Par un mémoire en défense, enregistré le 6 février 2024, le préfet des Hauts-de-Seine conclut au rejet de la requête.
Il fait valoir que :
— la requête est irrecevable dès lors que la décision contestée ne fait pas grief, le dossier du requérant n’étant pas complet à défaut de documents permettant de démontrer de sa contribution à l’entretien et à l’éducation de ses enfants ;
— la requête n’est pas fondée, l’urgence n’étant pas établie.
Vu :
— la requête n° 2501584, enregistrée le 31 janvier 2025, par laquelle M. B demande l’annulation de la décision attaquée ;
— les autres pièces du dossier.
Vu :
— la convention européenne de sauvegarde des droits de l’homme et des libertés fondamentales ;
— le code des relations entre le public et l’administration ;
— le code de l’entrée et du séjour des étrangers et du droit d’asile ;
— le code de justice administrative.
Le président du tribunal a désigné M. Ouillon, vice-président, en application de l’article L. 511-2 du code de justice administrative.
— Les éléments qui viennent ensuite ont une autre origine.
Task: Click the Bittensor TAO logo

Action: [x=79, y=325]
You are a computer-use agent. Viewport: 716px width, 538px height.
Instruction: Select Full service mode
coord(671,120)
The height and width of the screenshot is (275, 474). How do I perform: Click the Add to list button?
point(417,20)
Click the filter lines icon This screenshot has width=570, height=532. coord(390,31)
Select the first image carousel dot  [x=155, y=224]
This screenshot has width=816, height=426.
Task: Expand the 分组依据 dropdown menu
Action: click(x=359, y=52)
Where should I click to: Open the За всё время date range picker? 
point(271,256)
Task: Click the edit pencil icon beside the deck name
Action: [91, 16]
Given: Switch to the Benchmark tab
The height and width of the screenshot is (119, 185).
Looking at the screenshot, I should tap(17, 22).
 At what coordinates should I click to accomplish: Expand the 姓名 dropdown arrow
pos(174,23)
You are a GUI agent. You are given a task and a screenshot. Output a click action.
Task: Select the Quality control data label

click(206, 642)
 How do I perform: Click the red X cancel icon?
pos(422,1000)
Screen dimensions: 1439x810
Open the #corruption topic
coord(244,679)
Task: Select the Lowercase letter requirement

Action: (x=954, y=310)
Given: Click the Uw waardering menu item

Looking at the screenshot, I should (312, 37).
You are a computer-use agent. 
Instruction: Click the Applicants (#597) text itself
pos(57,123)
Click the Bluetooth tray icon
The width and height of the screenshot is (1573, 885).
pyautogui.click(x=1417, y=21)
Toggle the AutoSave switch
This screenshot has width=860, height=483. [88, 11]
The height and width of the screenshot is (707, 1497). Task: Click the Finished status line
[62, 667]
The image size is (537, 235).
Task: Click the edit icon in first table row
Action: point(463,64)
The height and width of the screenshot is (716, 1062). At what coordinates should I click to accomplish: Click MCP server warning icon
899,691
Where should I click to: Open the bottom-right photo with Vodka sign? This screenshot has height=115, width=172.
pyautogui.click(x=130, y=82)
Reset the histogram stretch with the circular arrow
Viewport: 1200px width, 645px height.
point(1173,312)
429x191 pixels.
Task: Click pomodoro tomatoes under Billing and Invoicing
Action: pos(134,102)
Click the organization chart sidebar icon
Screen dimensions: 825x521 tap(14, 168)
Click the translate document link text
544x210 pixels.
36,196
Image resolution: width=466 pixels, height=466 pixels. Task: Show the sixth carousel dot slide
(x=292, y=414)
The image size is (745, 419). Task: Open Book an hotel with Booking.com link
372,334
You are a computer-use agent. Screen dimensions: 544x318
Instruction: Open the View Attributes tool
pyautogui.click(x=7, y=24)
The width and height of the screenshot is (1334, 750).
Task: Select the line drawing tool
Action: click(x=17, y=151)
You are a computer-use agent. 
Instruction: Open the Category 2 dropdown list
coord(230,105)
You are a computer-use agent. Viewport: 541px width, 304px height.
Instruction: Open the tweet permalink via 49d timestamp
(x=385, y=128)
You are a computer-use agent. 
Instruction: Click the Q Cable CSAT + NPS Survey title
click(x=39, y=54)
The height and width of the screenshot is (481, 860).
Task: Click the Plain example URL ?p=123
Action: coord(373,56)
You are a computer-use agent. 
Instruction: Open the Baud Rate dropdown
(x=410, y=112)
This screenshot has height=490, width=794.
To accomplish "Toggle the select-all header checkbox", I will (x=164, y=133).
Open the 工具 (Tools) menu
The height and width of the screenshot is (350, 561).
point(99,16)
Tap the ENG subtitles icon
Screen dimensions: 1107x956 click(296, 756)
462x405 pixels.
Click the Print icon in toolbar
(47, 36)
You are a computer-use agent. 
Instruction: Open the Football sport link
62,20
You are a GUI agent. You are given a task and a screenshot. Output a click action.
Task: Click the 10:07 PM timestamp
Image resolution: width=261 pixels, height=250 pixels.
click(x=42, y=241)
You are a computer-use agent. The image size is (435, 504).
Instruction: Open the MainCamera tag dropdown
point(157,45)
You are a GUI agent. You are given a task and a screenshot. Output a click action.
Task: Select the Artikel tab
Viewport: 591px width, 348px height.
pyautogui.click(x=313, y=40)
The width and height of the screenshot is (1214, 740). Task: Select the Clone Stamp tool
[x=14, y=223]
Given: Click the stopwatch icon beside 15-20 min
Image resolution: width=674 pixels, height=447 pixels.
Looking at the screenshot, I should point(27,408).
Les parties ont été régulièrement averties du jour de l’audience du 13 février 2025
à 9 heures.
Après avoir entendu au cours de l’audience publique, tenue en présence de
Mme Soulier, greffière d’audience :
— le rapport de M. Ouillon, juge des référés ;
— et les observations de Me Berte, représentant M. B, qui conclut aux mêmes fins que la requête par les mêmes moyens qu’il expose à l’oral et fait valoir, en outre, que la décision contestée fait grief dès lors qu’il a produit des pièces justifiant de sa participation à l’entretien et l’éducation de ses enfants et que les services de la préfecture n’indiquent pas quelles sont les pièces manquantes.
Le préfet des Hauts-de-Seine n’était ni présent ni représenté.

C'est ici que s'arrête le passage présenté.